> EXERCISE:
Using the data below, output the first line and every line after it up to and including the line containing "Privacy (42, 726)", exactly as written and with nothing added.

> EXERCISE DATA:
>>
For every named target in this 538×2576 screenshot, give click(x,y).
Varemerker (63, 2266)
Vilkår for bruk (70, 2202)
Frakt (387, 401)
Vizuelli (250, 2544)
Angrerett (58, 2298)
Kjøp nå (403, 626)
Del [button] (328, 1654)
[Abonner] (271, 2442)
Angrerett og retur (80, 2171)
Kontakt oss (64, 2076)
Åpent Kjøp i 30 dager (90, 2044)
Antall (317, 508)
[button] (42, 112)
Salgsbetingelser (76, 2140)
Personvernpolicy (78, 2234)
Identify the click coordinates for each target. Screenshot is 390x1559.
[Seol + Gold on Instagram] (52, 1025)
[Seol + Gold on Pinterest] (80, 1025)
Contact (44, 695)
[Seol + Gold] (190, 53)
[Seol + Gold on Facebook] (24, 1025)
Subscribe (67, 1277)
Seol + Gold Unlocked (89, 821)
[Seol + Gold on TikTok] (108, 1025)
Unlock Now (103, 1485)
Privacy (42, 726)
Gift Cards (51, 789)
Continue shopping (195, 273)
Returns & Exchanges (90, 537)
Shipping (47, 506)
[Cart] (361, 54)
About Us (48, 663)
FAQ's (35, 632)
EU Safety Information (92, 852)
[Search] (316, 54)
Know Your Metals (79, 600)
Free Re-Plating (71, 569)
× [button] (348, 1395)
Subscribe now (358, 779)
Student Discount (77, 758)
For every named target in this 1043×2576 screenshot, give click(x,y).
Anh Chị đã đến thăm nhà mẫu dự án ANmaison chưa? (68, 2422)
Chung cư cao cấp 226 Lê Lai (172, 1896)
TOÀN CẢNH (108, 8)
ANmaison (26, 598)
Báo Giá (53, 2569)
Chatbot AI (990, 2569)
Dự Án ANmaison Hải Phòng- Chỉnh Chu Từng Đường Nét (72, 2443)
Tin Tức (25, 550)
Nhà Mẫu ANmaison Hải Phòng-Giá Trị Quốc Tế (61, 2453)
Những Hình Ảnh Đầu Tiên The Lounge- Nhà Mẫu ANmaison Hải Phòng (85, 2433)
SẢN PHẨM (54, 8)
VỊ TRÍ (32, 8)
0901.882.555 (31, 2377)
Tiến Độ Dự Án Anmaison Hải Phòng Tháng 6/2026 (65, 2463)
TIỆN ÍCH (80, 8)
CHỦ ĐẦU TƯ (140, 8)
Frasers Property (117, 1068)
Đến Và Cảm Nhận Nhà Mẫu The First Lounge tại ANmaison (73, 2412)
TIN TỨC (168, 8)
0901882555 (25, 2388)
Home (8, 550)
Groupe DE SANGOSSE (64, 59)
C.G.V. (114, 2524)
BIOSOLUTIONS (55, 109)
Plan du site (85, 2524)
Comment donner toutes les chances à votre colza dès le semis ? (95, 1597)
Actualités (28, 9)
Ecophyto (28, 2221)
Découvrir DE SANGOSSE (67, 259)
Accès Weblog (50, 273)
<<
> OUTPUT FOR THIS EXERCISE:
For every named target in this 538×2576 screenshot, give click(x,y).
Varemerker (63, 2266)
Vilkår for bruk (70, 2202)
Frakt (387, 401)
Vizuelli (250, 2544)
Angrerett (58, 2298)
Kjøp nå (403, 626)
Del [button] (328, 1654)
[Abonner] (271, 2442)
Angrerett og retur (80, 2171)
Kontakt oss (64, 2076)
Åpent Kjøp i 30 dager (90, 2044)
Antall (317, 508)
[button] (42, 112)
Salgsbetingelser (76, 2140)
Personvernpolicy (78, 2234)
Identify the click coordinates for each target. Screenshot is 390x1559.
[Seol + Gold on Instagram] (52, 1025)
[Seol + Gold on Pinterest] (80, 1025)
Contact (44, 695)
[Seol + Gold] (190, 53)
[Seol + Gold on Facebook] (24, 1025)
Subscribe (67, 1277)
Seol + Gold Unlocked (89, 821)
[Seol + Gold on TikTok] (108, 1025)
Unlock Now (103, 1485)
Privacy (42, 726)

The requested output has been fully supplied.